_Task to complete_
Beneath this task are records; print exactly the stretch of them from the line with "At what coordinates should I click to accomplish: Switch" through the line with "Open 旅程日志 via", both ends included.
• • • •
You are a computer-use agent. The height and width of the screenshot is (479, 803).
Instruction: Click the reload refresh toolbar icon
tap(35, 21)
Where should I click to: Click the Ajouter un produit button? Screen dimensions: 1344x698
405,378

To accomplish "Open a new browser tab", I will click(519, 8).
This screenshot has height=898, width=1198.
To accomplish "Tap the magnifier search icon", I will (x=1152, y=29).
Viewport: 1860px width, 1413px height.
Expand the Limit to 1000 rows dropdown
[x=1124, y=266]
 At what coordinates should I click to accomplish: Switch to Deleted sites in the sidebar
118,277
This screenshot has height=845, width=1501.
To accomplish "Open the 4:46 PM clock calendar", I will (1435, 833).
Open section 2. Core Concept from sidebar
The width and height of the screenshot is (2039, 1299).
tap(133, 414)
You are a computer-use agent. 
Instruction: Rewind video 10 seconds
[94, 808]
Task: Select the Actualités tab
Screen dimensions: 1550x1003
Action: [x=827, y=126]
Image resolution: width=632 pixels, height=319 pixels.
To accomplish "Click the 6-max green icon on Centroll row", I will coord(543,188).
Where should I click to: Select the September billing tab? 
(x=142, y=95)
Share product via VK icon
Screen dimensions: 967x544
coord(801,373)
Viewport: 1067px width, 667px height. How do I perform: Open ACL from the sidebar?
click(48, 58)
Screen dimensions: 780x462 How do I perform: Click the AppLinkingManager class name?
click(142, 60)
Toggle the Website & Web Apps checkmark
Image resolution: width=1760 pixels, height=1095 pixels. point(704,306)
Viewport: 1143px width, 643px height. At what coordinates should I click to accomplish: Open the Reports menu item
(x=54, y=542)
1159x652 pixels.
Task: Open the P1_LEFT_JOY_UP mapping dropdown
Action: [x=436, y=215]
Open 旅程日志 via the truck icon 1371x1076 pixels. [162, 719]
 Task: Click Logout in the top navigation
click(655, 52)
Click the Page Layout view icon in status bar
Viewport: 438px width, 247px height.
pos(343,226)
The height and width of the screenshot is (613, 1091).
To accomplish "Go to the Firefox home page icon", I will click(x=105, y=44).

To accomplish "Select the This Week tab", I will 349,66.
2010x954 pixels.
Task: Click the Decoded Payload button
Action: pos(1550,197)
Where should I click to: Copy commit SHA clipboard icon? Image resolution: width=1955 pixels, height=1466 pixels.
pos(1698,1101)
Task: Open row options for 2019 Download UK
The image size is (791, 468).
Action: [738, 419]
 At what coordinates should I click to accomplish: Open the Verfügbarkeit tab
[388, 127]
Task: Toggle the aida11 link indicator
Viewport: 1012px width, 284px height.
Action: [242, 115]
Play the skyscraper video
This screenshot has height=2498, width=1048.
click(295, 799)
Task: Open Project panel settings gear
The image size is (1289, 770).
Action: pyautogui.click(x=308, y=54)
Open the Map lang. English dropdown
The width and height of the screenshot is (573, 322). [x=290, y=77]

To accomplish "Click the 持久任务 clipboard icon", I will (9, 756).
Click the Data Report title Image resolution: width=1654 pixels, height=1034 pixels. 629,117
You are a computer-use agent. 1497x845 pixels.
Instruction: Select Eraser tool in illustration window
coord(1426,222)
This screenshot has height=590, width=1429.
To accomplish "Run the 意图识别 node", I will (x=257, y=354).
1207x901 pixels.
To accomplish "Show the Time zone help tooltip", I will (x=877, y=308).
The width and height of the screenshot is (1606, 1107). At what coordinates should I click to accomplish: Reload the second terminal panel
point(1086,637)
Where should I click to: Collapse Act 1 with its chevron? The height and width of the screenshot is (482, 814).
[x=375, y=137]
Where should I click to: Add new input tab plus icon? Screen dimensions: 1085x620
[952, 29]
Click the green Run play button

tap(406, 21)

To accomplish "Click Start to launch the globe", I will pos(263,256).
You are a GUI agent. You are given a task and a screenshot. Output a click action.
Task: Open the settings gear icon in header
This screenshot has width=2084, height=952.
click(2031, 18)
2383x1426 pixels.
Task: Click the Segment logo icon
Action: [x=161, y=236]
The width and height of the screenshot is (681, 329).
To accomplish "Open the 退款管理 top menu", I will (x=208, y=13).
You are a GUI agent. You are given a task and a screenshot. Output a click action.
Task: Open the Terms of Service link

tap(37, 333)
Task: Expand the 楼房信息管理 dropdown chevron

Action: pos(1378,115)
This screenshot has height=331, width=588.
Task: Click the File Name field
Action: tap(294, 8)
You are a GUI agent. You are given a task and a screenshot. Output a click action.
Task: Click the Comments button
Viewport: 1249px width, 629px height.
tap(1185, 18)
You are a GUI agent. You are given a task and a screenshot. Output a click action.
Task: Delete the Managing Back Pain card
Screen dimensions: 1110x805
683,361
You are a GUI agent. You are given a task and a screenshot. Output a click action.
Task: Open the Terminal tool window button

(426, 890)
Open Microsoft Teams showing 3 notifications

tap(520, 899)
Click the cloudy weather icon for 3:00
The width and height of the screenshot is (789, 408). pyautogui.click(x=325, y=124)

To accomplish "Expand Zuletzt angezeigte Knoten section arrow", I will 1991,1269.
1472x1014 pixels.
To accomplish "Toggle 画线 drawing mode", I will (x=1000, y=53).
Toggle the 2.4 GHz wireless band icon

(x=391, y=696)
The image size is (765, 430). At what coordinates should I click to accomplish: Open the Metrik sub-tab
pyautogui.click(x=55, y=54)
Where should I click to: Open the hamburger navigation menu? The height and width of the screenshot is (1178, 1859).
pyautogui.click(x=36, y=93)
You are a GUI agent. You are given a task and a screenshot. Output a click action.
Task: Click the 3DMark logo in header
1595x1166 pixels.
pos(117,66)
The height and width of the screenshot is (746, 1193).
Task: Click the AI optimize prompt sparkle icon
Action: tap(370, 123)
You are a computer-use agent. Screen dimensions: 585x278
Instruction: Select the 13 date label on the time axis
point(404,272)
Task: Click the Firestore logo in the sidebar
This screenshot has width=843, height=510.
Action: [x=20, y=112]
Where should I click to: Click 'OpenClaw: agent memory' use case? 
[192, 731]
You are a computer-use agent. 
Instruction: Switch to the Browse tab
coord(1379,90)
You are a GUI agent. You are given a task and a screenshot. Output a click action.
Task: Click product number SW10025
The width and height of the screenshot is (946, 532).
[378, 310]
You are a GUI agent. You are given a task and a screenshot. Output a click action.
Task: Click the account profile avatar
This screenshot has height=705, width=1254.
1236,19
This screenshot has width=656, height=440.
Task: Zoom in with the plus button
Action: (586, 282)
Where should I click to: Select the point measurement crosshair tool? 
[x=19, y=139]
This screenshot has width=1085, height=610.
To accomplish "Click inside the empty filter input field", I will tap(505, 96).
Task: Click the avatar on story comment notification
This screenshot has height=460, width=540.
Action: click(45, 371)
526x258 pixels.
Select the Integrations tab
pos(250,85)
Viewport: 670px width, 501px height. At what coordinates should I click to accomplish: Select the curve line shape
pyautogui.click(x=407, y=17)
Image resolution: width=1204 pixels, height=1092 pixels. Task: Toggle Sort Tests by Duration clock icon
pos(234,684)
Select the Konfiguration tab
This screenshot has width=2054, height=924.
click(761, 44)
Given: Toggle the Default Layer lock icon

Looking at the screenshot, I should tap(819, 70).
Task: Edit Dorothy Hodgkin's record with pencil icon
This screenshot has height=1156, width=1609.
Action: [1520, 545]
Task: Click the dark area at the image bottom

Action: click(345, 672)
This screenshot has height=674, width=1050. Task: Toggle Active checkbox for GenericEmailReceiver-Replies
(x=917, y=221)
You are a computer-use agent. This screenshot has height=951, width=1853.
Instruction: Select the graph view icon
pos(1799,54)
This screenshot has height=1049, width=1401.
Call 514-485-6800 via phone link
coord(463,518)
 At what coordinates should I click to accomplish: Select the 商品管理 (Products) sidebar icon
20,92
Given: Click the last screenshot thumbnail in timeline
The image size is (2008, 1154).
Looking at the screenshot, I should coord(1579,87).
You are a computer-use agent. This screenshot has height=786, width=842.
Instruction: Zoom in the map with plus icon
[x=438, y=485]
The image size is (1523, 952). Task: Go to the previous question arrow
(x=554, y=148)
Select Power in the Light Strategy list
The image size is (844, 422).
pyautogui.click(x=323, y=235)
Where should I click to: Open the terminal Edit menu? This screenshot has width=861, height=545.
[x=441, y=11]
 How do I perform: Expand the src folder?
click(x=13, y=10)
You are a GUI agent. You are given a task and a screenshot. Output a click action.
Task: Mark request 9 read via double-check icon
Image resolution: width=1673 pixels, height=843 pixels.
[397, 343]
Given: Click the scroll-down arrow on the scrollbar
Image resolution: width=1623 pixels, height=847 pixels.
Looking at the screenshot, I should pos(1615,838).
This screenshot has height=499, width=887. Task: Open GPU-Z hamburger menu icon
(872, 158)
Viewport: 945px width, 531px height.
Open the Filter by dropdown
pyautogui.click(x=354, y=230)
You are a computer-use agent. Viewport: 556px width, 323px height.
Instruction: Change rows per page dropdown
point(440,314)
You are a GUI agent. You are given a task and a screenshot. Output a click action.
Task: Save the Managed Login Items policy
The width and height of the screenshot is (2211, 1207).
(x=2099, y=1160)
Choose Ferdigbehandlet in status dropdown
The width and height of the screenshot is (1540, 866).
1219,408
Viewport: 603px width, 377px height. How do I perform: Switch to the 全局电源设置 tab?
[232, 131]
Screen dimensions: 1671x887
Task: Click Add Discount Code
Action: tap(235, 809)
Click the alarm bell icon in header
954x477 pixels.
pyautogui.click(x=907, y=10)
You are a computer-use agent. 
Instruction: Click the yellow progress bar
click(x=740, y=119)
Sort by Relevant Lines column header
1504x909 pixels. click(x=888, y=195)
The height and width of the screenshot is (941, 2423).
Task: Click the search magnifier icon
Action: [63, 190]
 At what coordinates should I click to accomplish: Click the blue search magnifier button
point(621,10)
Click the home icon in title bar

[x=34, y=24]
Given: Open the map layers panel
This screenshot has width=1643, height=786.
• • • •
_Solution to this exercise_
 At what coordinates should I click to accomplish: Switch to Deleted sites in the sidebar
118,277
This screenshot has height=845, width=1501.
To accomplish "Open the 4:46 PM clock calendar", I will (1435, 833).
Open section 2. Core Concept from sidebar
The width and height of the screenshot is (2039, 1299).
tap(133, 414)
You are a computer-use agent. 
Instruction: Rewind video 10 seconds
[94, 808]
Task: Select the Actualités tab
Screen dimensions: 1550x1003
Action: [x=827, y=126]
Image resolution: width=632 pixels, height=319 pixels.
To accomplish "Click the 6-max green icon on Centroll row", I will coord(543,188).
Where should I click to: Select the September billing tab? 
(x=142, y=95)
Share product via VK icon
Screen dimensions: 967x544
coord(801,373)
Viewport: 1067px width, 667px height. How do I perform: Open ACL from the sidebar?
click(48, 58)
Screen dimensions: 780x462 How do I perform: Click the AppLinkingManager class name?
click(142, 60)
Toggle the Website & Web Apps checkmark
Image resolution: width=1760 pixels, height=1095 pixels. point(704,306)
Viewport: 1143px width, 643px height. At what coordinates should I click to accomplish: Open the Reports menu item
(x=54, y=542)
1159x652 pixels.
Task: Open the P1_LEFT_JOY_UP mapping dropdown
Action: [x=436, y=215]
Open 旅程日志 via the truck icon 1371x1076 pixels. [162, 719]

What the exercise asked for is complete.